In my last post, I shared my first data viz project, ChatStats. Here I’ll share a behind-the-scenes story about how the EU’s General Data Protection Regulation (GDPR) allowed me to create ChatStats. Wild, I know.

It all starts with me trying to get a copy of my Facebook Messenger data.

Attempting To Get My Chat Data

The first step in any data viz project is getting the data. In this case, I needed my message history in a format that a program could easily manipulate.

At first, I had a JS script running to scroll up through my chat every few milliseconds. This method of collecting my chat data would have taken days or weeks… per chat! Yikes.

In the final product, ChatStats uses Facebook’s Download Your Information (DYI) feature, which allows you to export your entire chat history in a JSON format. Funnily enough, Facebook revamped DYI in late April 2018, and I was trying to use it right before that. There were lots of problems with the old version:

  • There was no JSON format available, only HTML
  • The web interface to get your data was much uglier and provided less options
  • There were bugs that caused some chat histories to be completely missing

Before the update, I filed a bug about DYI to my friend who was interning at Facebook at the time… so maybe I had something to do with it! Later, I read up on GDPR’s new rules and, uh, nevermind, it was definitely GDPR that led Facebook to make these changes.

How GDPR Played Into This

GDPR is a new European Union privacy law that went into effect on May 25, 2018. If you haven’t heard of it, you definitely know about all the Privacy Policy update emails you got around that time, which were sent to comply with the new laws. Since large tech companies like Facebook operate globally, it makes sense for them to follow these new laws consistently around the world, rather than treat European users differently, for simplicity’s sake.

Two particularly relevant rights that GDPR bestows on users are the right to access and the right for data portability.

The right to access stipulates that users have the right to access a copy of all the data a company has about them, even if they choose to deactivate their account. This provides the user transparency about what records the service provider is keeping. Facebook’s old DYI tool already allowed users access to their data before GDPR, but it was very buggy and unpolished. In fact, the bugs that caused missing chat histories would have meant that the DYI tool did not properly comply with GDPR.

Data portability means that users must be able to receive their personal data in a machine-readable format. This gives users the ability to easily switch service providers. They can export their data off of the company’s servers and import it into a different service, preventing them from being locked in to a single service provider. To comply with GDPR, Facebook’s DYI tool now supports a JSON format. This made the creation of ChatStats much more feasible, since the data was easier to use and required much less formatting and processing on my part.

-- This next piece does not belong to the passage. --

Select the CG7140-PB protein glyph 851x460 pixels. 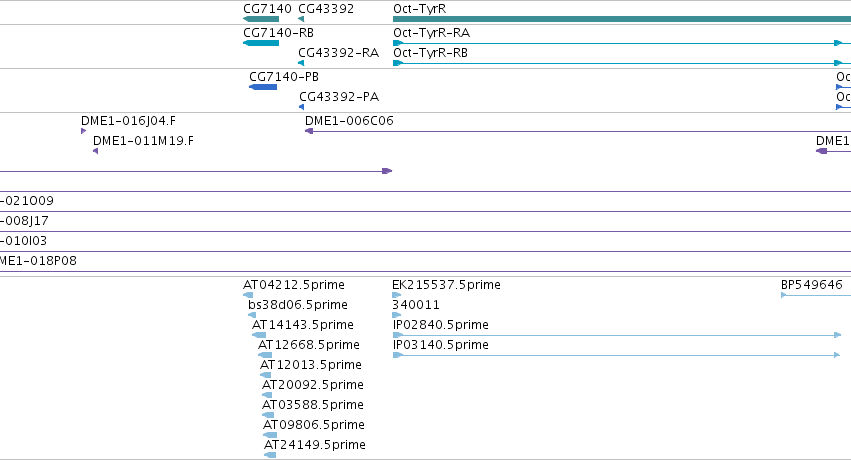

These new rules prompted Facebook to dramatically improve its old, difficult-to-use DYI tool. And thanks to these changes, I was able to create ChatStats and make a cool blog post for my girlfriend!

Conclusions

It turns out that when governments and activists fight for better data privacy, we also get to use our data in more powerful ways. Without Facebook’s improved DYI feature, ChatStats couldn’t have existed. I imagine Reddit’s /r/DataIsBeautiful subreddit is going to get a lot of great new content thanks to GDPR.

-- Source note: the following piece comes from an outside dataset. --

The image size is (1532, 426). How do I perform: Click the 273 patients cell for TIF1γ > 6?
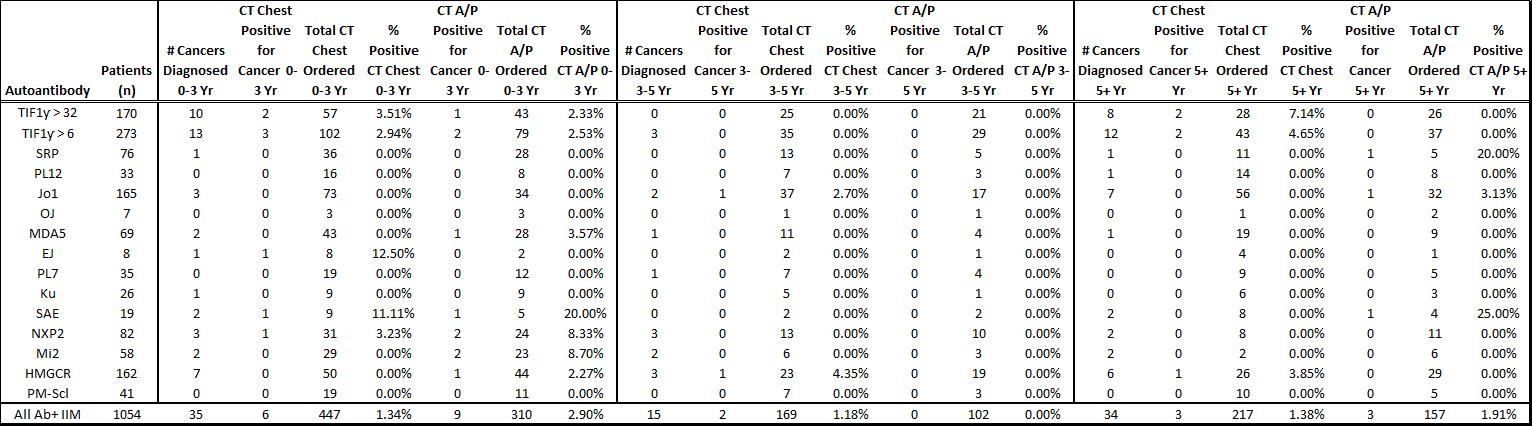pos(127,133)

As every major tech company is GDPR compliant by now, it’s now easy to download your chat history in machine-readable formats from other apps like Instagram, WhatsApp, and Twitter. It would only take some minor tweaking to convert that data into the JSON format that ChatStats uses. (If you’re interested in using ChatStats for chats in other applications, let me know!)

Neat projects like ChatStats are a fun by-product of the important work that governments and activists do to ensure the ethical use of our data! The relatively unregulated internet that we know now will look very different in the coming years. Hopefully, the internet will continue to change to further empower users.